What needs to be done:
The records that follow must be reproduced in full, exactly as written.

[Excerpts from a dataset]
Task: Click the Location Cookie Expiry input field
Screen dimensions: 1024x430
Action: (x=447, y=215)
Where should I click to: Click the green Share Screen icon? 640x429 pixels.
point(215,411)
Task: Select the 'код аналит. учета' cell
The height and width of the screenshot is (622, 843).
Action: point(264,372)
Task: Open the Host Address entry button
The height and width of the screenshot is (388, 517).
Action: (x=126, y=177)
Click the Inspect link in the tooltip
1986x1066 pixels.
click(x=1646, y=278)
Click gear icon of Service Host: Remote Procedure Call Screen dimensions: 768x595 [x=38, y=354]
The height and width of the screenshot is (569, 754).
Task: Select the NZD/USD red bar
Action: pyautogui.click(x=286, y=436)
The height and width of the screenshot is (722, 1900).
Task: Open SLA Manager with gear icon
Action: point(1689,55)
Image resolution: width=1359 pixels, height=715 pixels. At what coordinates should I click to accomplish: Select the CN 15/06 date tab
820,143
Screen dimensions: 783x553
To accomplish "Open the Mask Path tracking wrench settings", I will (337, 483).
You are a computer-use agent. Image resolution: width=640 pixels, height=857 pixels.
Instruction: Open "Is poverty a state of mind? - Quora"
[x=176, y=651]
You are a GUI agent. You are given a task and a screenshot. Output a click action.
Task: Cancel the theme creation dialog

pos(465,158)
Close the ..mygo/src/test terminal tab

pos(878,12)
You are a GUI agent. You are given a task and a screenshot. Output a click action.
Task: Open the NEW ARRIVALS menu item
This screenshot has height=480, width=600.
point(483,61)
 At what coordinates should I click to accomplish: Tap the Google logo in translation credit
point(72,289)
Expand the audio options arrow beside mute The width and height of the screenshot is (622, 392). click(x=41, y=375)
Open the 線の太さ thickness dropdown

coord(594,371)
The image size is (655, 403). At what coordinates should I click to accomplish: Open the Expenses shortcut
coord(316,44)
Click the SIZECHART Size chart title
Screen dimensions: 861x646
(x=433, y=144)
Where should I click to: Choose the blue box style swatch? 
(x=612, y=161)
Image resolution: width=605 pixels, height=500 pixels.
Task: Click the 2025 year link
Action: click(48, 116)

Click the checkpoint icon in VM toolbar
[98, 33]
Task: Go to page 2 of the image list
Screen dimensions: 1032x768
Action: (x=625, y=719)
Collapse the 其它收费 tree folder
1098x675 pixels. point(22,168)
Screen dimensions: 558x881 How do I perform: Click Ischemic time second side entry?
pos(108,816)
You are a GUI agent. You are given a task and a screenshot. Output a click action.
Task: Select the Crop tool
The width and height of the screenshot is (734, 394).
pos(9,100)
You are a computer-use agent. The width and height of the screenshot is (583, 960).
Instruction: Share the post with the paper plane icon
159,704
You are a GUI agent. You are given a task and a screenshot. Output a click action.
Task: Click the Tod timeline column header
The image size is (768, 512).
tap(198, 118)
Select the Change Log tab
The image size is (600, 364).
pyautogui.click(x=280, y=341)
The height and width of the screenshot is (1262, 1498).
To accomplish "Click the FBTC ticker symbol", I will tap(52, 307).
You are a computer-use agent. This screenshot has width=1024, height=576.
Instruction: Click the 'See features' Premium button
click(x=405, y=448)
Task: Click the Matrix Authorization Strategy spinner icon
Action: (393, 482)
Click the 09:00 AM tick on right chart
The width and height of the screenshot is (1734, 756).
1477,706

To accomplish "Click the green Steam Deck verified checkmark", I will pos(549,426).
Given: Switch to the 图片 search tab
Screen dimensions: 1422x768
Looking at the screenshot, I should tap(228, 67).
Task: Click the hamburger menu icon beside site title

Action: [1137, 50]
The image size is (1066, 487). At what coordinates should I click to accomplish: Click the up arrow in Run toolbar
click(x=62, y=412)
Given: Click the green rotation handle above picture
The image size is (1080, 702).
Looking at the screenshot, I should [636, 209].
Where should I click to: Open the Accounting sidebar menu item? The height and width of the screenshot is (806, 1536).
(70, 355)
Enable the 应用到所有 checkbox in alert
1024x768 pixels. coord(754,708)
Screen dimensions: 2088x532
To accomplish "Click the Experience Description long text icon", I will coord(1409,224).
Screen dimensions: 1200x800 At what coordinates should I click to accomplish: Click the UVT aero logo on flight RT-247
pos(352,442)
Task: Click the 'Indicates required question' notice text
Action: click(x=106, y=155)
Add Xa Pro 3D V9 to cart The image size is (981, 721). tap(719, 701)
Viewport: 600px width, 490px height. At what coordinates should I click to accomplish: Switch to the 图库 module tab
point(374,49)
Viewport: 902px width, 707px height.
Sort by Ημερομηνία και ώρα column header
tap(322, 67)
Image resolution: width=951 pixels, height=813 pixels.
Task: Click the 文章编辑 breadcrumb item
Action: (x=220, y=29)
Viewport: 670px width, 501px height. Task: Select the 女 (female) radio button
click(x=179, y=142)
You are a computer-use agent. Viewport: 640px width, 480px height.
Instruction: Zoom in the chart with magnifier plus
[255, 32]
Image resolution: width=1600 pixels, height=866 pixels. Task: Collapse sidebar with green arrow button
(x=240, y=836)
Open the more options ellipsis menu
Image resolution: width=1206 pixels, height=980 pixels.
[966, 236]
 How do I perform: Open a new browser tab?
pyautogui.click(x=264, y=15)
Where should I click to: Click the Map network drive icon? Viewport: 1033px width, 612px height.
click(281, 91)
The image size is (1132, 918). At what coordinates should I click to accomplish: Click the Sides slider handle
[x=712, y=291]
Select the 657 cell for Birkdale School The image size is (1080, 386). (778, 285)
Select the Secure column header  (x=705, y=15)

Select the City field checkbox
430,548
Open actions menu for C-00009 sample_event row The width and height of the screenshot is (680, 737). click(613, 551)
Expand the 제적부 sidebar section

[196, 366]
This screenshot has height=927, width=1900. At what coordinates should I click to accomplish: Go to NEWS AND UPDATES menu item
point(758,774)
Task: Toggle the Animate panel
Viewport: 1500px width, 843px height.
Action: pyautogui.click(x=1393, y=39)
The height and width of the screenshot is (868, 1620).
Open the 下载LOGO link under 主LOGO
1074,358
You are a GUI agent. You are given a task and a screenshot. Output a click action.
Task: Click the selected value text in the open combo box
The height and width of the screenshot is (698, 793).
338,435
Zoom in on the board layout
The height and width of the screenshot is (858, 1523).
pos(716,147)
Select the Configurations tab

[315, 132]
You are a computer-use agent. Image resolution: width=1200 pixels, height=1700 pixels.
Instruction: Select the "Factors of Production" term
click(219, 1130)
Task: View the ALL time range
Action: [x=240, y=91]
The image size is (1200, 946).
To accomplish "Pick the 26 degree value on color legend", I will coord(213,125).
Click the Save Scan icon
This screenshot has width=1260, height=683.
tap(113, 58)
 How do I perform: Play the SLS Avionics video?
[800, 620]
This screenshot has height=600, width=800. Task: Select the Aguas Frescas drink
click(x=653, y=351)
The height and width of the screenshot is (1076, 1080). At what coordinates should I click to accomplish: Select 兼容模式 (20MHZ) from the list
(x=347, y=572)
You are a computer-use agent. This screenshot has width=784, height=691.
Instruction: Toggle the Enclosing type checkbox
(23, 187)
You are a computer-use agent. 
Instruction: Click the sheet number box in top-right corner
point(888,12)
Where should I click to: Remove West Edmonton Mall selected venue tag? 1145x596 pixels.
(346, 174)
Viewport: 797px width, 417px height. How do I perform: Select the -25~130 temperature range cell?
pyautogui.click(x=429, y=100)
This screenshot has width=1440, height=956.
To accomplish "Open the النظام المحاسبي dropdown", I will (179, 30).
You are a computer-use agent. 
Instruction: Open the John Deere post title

Task answer:
Task: Click the Location Cookie Expiry input field
Screen dimensions: 1024x430
Action: (x=447, y=215)
Where should I click to: Click the green Share Screen icon? 640x429 pixels.
point(215,411)
Task: Select the 'код аналит. учета' cell
The height and width of the screenshot is (622, 843).
Action: point(264,372)
Task: Open the Host Address entry button
The height and width of the screenshot is (388, 517).
Action: (x=126, y=177)
Click the Inspect link in the tooltip
1986x1066 pixels.
click(x=1646, y=278)
Click gear icon of Service Host: Remote Procedure Call Screen dimensions: 768x595 [x=38, y=354]
The height and width of the screenshot is (569, 754).
Task: Select the NZD/USD red bar
Action: pyautogui.click(x=286, y=436)
The height and width of the screenshot is (722, 1900).
Task: Open SLA Manager with gear icon
Action: point(1689,55)
Image resolution: width=1359 pixels, height=715 pixels. At what coordinates should I click to accomplish: Select the CN 15/06 date tab
820,143
Screen dimensions: 783x553
To accomplish "Open the Mask Path tracking wrench settings", I will (337, 483).
You are a computer-use agent. Image resolution: width=640 pixels, height=857 pixels.
Instruction: Open "Is poverty a state of mind? - Quora"
[x=176, y=651]
You are a GUI agent. You are given a task and a screenshot. Output a click action.
Task: Cancel the theme creation dialog

pos(465,158)
Close the ..mygo/src/test terminal tab

pos(878,12)
You are a GUI agent. You are given a task and a screenshot. Output a click action.
Task: Open the NEW ARRIVALS menu item
This screenshot has height=480, width=600.
point(483,61)
 At what coordinates should I click to accomplish: Tap the Google logo in translation credit
point(72,289)
Expand the audio options arrow beside mute The width and height of the screenshot is (622, 392). click(x=41, y=375)
Open the 線の太さ thickness dropdown

coord(594,371)
The image size is (655, 403). At what coordinates should I click to accomplish: Open the Expenses shortcut
coord(316,44)
Click the SIZECHART Size chart title
Screen dimensions: 861x646
(x=433, y=144)
Where should I click to: Choose the blue box style swatch? 
(x=612, y=161)
Image resolution: width=605 pixels, height=500 pixels.
Task: Click the 2025 year link
Action: click(48, 116)

Click the checkpoint icon in VM toolbar
[98, 33]
Task: Go to page 2 of the image list
Screen dimensions: 1032x768
Action: (x=625, y=719)
Collapse the 其它收费 tree folder
1098x675 pixels. point(22,168)
Screen dimensions: 558x881 How do I perform: Click Ischemic time second side entry?
pos(108,816)
You are a GUI agent. You are given a task and a screenshot. Output a click action.
Task: Select the Crop tool
The width and height of the screenshot is (734, 394).
pos(9,100)
You are a computer-use agent. The width and height of the screenshot is (583, 960).
Instruction: Share the post with the paper plane icon
159,704
You are a GUI agent. You are given a task and a screenshot. Output a click action.
Task: Click the Tod timeline column header
The image size is (768, 512).
tap(198, 118)
Select the Change Log tab
The image size is (600, 364).
pyautogui.click(x=280, y=341)
The height and width of the screenshot is (1262, 1498).
To accomplish "Click the FBTC ticker symbol", I will tap(52, 307).
You are a computer-use agent. This screenshot has width=1024, height=576.
Instruction: Click the 'See features' Premium button
click(x=405, y=448)
Task: Click the Matrix Authorization Strategy spinner icon
Action: (393, 482)
Click the 09:00 AM tick on right chart
The width and height of the screenshot is (1734, 756).
1477,706

To accomplish "Click the green Steam Deck verified checkmark", I will pos(549,426).
Given: Switch to the 图片 search tab
Screen dimensions: 1422x768
Looking at the screenshot, I should tap(228, 67).
Task: Click the hamburger menu icon beside site title

Action: [1137, 50]
The image size is (1066, 487). At what coordinates should I click to accomplish: Click the up arrow in Run toolbar
click(x=62, y=412)
Given: Click the green rotation handle above picture
The image size is (1080, 702).
Looking at the screenshot, I should [636, 209].
Where should I click to: Open the Accounting sidebar menu item? The height and width of the screenshot is (806, 1536).
(70, 355)
Enable the 应用到所有 checkbox in alert
1024x768 pixels. coord(754,708)
Screen dimensions: 2088x532
To accomplish "Click the Experience Description long text icon", I will coord(1409,224).
Screen dimensions: 1200x800 At what coordinates should I click to accomplish: Click the UVT aero logo on flight RT-247
pos(352,442)
Task: Click the 'Indicates required question' notice text
Action: click(x=106, y=155)
Add Xa Pro 3D V9 to cart The image size is (981, 721). tap(719, 701)
Viewport: 600px width, 490px height. At what coordinates should I click to accomplish: Switch to the 图库 module tab
point(374,49)
Viewport: 902px width, 707px height.
Sort by Ημερομηνία και ώρα column header
tap(322, 67)
Image resolution: width=951 pixels, height=813 pixels.
Task: Click the 文章编辑 breadcrumb item
Action: (x=220, y=29)
Viewport: 670px width, 501px height. Task: Select the 女 (female) radio button
click(x=179, y=142)
You are a computer-use agent. Viewport: 640px width, 480px height.
Instruction: Zoom in the chart with magnifier plus
[255, 32]
Image resolution: width=1600 pixels, height=866 pixels. Task: Collapse sidebar with green arrow button
(x=240, y=836)
Open the more options ellipsis menu
Image resolution: width=1206 pixels, height=980 pixels.
[966, 236]
 How do I perform: Open a new browser tab?
pyautogui.click(x=264, y=15)
Where should I click to: Click the Map network drive icon? Viewport: 1033px width, 612px height.
click(281, 91)
The image size is (1132, 918). At what coordinates should I click to accomplish: Click the Sides slider handle
[x=712, y=291]
Select the 657 cell for Birkdale School The image size is (1080, 386). (778, 285)
Select the Secure column header  (x=705, y=15)

Select the City field checkbox
430,548
Open actions menu for C-00009 sample_event row The width and height of the screenshot is (680, 737). click(613, 551)
Expand the 제적부 sidebar section

[196, 366]
This screenshot has height=927, width=1900. At what coordinates should I click to accomplish: Go to NEWS AND UPDATES menu item
point(758,774)
Task: Toggle the Animate panel
Viewport: 1500px width, 843px height.
Action: pyautogui.click(x=1393, y=39)
The height and width of the screenshot is (868, 1620).
Open the 下载LOGO link under 主LOGO
1074,358
You are a GUI agent. You are given a task and a screenshot. Output a click action.
Task: Click the selected value text in the open combo box
The height and width of the screenshot is (698, 793).
338,435
Zoom in on the board layout
The height and width of the screenshot is (858, 1523).
pos(716,147)
Select the Configurations tab

[315, 132]
You are a computer-use agent. Image resolution: width=1200 pixels, height=1700 pixels.
Instruction: Select the "Factors of Production" term
click(219, 1130)
Task: View the ALL time range
Action: [x=240, y=91]
The image size is (1200, 946).
To accomplish "Pick the 26 degree value on color legend", I will coord(213,125).
Click the Save Scan icon
This screenshot has width=1260, height=683.
tap(113, 58)
 How do I perform: Play the SLS Avionics video?
[800, 620]
This screenshot has height=600, width=800. Task: Select the Aguas Frescas drink
click(x=653, y=351)
The height and width of the screenshot is (1076, 1080). At what coordinates should I click to accomplish: Select 兼容模式 (20MHZ) from the list
(x=347, y=572)
You are a computer-use agent. This screenshot has width=784, height=691.
Instruction: Toggle the Enclosing type checkbox
(23, 187)
You are a computer-use agent. 
Instruction: Click the sheet number box in top-right corner
point(888,12)
Where should I click to: Remove West Edmonton Mall selected venue tag? 1145x596 pixels.
(346, 174)
Viewport: 797px width, 417px height. How do I perform: Select the -25~130 temperature range cell?
pyautogui.click(x=429, y=100)
This screenshot has width=1440, height=956.
To accomplish "Open the النظام المحاسبي dropdown", I will (179, 30).
You are a computer-use agent. 
Instruction: Open the John Deere post title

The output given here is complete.